YOUR TASK: Provide the data again in its entirety, exactly as given.

DATASET EXCERPTS:
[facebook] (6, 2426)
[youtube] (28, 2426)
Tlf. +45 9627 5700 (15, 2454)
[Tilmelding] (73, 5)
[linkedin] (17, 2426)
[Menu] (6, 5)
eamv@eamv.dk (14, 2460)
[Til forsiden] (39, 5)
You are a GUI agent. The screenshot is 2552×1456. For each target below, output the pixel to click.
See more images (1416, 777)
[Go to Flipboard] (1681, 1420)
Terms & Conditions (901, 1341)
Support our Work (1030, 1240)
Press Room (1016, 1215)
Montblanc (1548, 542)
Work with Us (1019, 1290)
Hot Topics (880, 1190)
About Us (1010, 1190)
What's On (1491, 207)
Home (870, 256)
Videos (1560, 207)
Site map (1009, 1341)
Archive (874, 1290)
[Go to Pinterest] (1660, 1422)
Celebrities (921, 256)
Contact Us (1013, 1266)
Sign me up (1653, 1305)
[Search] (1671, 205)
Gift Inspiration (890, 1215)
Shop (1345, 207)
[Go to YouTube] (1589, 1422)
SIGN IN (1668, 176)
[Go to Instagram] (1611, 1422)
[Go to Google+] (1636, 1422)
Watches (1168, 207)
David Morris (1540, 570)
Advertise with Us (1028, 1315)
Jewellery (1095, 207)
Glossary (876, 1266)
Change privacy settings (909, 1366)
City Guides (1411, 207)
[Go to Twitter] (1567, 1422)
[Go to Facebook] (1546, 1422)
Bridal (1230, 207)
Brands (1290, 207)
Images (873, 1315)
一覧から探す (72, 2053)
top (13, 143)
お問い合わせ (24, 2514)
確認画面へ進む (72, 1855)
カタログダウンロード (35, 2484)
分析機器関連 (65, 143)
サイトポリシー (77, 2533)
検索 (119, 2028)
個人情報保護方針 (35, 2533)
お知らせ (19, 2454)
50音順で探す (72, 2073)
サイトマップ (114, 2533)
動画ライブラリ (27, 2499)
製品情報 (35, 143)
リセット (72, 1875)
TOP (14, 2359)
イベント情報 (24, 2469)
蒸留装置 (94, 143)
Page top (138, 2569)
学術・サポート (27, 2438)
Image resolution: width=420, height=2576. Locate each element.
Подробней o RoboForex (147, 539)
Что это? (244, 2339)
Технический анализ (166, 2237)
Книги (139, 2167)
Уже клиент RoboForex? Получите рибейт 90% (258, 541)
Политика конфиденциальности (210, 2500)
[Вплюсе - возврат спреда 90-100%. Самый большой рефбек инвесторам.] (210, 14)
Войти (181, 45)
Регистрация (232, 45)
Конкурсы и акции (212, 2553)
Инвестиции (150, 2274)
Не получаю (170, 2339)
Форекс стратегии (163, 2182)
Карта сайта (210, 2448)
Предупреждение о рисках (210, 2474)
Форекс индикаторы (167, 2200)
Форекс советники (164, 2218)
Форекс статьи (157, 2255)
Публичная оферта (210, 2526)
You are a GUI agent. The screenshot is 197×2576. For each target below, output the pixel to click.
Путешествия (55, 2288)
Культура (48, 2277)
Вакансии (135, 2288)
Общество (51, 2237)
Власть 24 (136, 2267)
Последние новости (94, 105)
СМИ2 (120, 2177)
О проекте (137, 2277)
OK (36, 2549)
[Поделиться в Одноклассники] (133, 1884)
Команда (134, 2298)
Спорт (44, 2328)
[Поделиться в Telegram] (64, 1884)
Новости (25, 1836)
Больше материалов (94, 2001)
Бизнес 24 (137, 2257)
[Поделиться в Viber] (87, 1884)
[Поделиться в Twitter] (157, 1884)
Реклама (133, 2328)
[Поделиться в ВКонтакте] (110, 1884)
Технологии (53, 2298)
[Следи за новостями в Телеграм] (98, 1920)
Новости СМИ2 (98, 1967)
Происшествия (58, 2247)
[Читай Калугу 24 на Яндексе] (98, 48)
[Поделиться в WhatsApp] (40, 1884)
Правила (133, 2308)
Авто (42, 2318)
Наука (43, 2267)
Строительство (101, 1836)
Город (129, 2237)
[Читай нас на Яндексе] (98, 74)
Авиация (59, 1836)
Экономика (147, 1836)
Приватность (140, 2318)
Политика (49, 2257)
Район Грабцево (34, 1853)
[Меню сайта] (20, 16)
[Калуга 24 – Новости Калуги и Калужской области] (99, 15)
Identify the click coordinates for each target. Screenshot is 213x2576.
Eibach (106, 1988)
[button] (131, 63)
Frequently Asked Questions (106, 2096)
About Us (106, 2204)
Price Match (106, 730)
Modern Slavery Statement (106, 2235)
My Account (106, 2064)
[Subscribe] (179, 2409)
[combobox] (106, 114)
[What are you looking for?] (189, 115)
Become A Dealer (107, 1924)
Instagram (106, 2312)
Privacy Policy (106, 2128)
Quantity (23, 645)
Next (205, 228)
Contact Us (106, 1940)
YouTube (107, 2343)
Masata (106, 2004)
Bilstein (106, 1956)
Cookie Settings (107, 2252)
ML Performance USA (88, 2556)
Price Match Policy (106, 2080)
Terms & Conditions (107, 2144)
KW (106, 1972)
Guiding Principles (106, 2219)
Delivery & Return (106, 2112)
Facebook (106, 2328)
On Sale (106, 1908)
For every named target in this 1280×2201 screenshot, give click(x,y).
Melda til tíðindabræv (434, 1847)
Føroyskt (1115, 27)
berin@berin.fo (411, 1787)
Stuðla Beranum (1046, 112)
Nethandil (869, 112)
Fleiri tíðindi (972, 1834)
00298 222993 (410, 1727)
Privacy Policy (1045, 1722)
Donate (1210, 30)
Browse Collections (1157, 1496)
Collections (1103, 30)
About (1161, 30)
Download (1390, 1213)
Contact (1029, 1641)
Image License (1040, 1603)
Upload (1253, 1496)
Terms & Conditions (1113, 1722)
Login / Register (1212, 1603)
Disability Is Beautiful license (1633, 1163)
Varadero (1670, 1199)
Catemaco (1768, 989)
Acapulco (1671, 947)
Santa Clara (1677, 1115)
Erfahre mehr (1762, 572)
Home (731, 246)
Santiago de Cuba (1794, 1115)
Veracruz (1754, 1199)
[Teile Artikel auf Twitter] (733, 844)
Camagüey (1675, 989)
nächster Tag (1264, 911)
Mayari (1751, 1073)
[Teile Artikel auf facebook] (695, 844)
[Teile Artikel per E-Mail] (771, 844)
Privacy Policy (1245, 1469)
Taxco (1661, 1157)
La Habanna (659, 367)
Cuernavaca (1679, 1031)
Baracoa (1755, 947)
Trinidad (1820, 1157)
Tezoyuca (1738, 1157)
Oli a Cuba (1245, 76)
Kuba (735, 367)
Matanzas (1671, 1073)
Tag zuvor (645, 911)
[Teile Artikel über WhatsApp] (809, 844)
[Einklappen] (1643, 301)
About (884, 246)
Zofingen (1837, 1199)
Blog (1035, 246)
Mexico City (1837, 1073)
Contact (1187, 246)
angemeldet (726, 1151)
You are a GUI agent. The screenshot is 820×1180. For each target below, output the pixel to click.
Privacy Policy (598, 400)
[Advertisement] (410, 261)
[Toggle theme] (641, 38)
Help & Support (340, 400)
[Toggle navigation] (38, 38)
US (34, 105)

OUTPUT OF THE TASK:
[facebook] (6, 2426)
[youtube] (28, 2426)
Tlf. +45 9627 5700 (15, 2454)
[Tilmelding] (73, 5)
[linkedin] (17, 2426)
[Menu] (6, 5)
eamv@eamv.dk (14, 2460)
[Til forsiden] (39, 5)
You are a GUI agent. The screenshot is 2552×1456. For each target below, output the pixel to click.
See more images (1416, 777)
[Go to Flipboard] (1681, 1420)
Terms & Conditions (901, 1341)
Support our Work (1030, 1240)
Press Room (1016, 1215)
Montblanc (1548, 542)
Work with Us (1019, 1290)
Hot Topics (880, 1190)
About Us (1010, 1190)
What's On (1491, 207)
Home (870, 256)
Videos (1560, 207)
Site map (1009, 1341)
Archive (874, 1290)
[Go to Pinterest] (1660, 1422)
Celebrities (921, 256)
Contact Us (1013, 1266)
Sign me up (1653, 1305)
[Search] (1671, 205)
Gift Inspiration (890, 1215)
Shop (1345, 207)
[Go to YouTube] (1589, 1422)
SIGN IN (1668, 176)
[Go to Instagram] (1611, 1422)
[Go to Google+] (1636, 1422)
Watches (1168, 207)
David Morris (1540, 570)
Advertise with Us (1028, 1315)
Jewellery (1095, 207)
Glossary (876, 1266)
Change privacy settings (909, 1366)
City Guides (1411, 207)
[Go to Twitter] (1567, 1422)
[Go to Facebook] (1546, 1422)
Bridal (1230, 207)
Brands (1290, 207)
Images (873, 1315)
一覧から探す (72, 2053)
top (13, 143)
お問い合わせ (24, 2514)
確認画面へ進む (72, 1855)
カタログダウンロード (35, 2484)
分析機器関連 (65, 143)
サイトポリシー (77, 2533)
検索 (119, 2028)
個人情報保護方針 (35, 2533)
お知らせ (19, 2454)
50音順で探す (72, 2073)
サイトマップ (114, 2533)
動画ライブラリ (27, 2499)
製品情報 (35, 143)
リセット (72, 1875)
TOP (14, 2359)
イベント情報 (24, 2469)
蒸留装置 (94, 143)
Page top (138, 2569)
学術・サポート (27, 2438)
Image resolution: width=420, height=2576. Locate each element.
Подробней o RoboForex (147, 539)
Что это? (244, 2339)
Технический анализ (166, 2237)
Книги (139, 2167)
Уже клиент RoboForex? Получите рибейт 90% (258, 541)
Политика конфиденциальности (210, 2500)
[Вплюсе - возврат спреда 90-100%. Самый большой рефбек инвесторам.] (210, 14)
Войти (181, 45)
Регистрация (232, 45)
Конкурсы и акции (212, 2553)
Инвестиции (150, 2274)
Не получаю (170, 2339)
Форекс стратегии (163, 2182)
Карта сайта (210, 2448)
Предупреждение о рисках (210, 2474)
Форекс индикаторы (167, 2200)
Форекс советники (164, 2218)
Форекс статьи (157, 2255)
Публичная оферта (210, 2526)
You are a GUI agent. The screenshot is 197×2576. For each target below, output the pixel to click.
Путешествия (55, 2288)
Культура (48, 2277)
Вакансии (135, 2288)
Общество (51, 2237)
Власть 24 (136, 2267)
Последние новости (94, 105)
СМИ2 (120, 2177)
О проекте (137, 2277)
OK (36, 2549)
[Поделиться в Одноклассники] (133, 1884)
Команда (134, 2298)
Спорт (44, 2328)
[Поделиться в Telegram] (64, 1884)
Новости (25, 1836)
Больше материалов (94, 2001)
Бизнес 24 (137, 2257)
[Поделиться в Viber] (87, 1884)
[Поделиться в Twitter] (157, 1884)
Реклама (133, 2328)
[Поделиться в ВКонтакте] (110, 1884)
Технологии (53, 2298)
[Следи за новостями в Телеграм] (98, 1920)
Новости СМИ2 (98, 1967)
Происшествия (58, 2247)
[Читай Калугу 24 на Яндексе] (98, 48)
[Поделиться в WhatsApp] (40, 1884)
Правила (133, 2308)
Авто (42, 2318)
Наука (43, 2267)
Строительство (101, 1836)
Город (129, 2237)
[Читай нас на Яндексе] (98, 74)
Авиация (59, 1836)
Экономика (147, 1836)
Приватность (140, 2318)
Политика (49, 2257)
Район Грабцево (34, 1853)
[Меню сайта] (20, 16)
[Калуга 24 – Новости Калуги и Калужской области] (99, 15)
Identify the click coordinates for each target. Screenshot is 213x2576.
Eibach (106, 1988)
[button] (131, 63)
Frequently Asked Questions (106, 2096)
About Us (106, 2204)
Price Match (106, 730)
Modern Slavery Statement (106, 2235)
My Account (106, 2064)
[Subscribe] (179, 2409)
[combobox] (106, 114)
[What are you looking for?] (189, 115)
Become A Dealer (107, 1924)
Instagram (106, 2312)
Privacy Policy (106, 2128)
Quantity (23, 645)
Next (205, 228)
Contact Us (106, 1940)
YouTube (107, 2343)
Masata (106, 2004)
Bilstein (106, 1956)
Cookie Settings (107, 2252)
ML Performance USA (88, 2556)
Price Match Policy (106, 2080)
Terms & Conditions (107, 2144)
KW (106, 1972)
Guiding Principles (106, 2219)
Delivery & Return (106, 2112)
Facebook (106, 2328)
On Sale (106, 1908)
For every named target in this 1280×2201 screenshot, give click(x,y).
Melda til tíðindabræv (434, 1847)
Føroyskt (1115, 27)
berin@berin.fo (411, 1787)
Stuðla Beranum (1046, 112)
Nethandil (869, 112)
Fleiri tíðindi (972, 1834)
00298 222993 (410, 1727)
Privacy Policy (1045, 1722)
Donate (1210, 30)
Browse Collections (1157, 1496)
Collections (1103, 30)
About (1161, 30)
Download (1390, 1213)
Contact (1029, 1641)
Image License (1040, 1603)
Upload (1253, 1496)
Terms & Conditions (1113, 1722)
Login / Register (1212, 1603)
Disability Is Beautiful license (1633, 1163)
Varadero (1670, 1199)
Catemaco (1768, 989)
Acapulco (1671, 947)
Santa Clara (1677, 1115)
Erfahre mehr (1762, 572)
Home (731, 246)
Santiago de Cuba (1794, 1115)
Veracruz (1754, 1199)
[Teile Artikel auf Twitter] (733, 844)
Camagüey (1675, 989)
nächster Tag (1264, 911)
Mayari (1751, 1073)
[Teile Artikel auf facebook] (695, 844)
[Teile Artikel per E-Mail] (771, 844)
Privacy Policy (1245, 1469)
Taxco (1661, 1157)
La Habanna (659, 367)
Cuernavaca (1679, 1031)
Baracoa (1755, 947)
Trinidad (1820, 1157)
Tezoyuca (1738, 1157)
Oli a Cuba (1245, 76)
Kuba (735, 367)
Matanzas (1671, 1073)
Tag zuvor (645, 911)
[Teile Artikel über WhatsApp] (809, 844)
[Einklappen] (1643, 301)
About (884, 246)
Zofingen (1837, 1199)
Blog (1035, 246)
Mexico City (1837, 1073)
Contact (1187, 246)
angemeldet (726, 1151)
You are a GUI agent. The screenshot is 820×1180. For each target below, output the pixel to click.
Privacy Policy (598, 400)
[Advertisement] (410, 261)
[Toggle theme] (641, 38)
Help & Support (340, 400)
[Toggle navigation] (38, 38)
US (34, 105)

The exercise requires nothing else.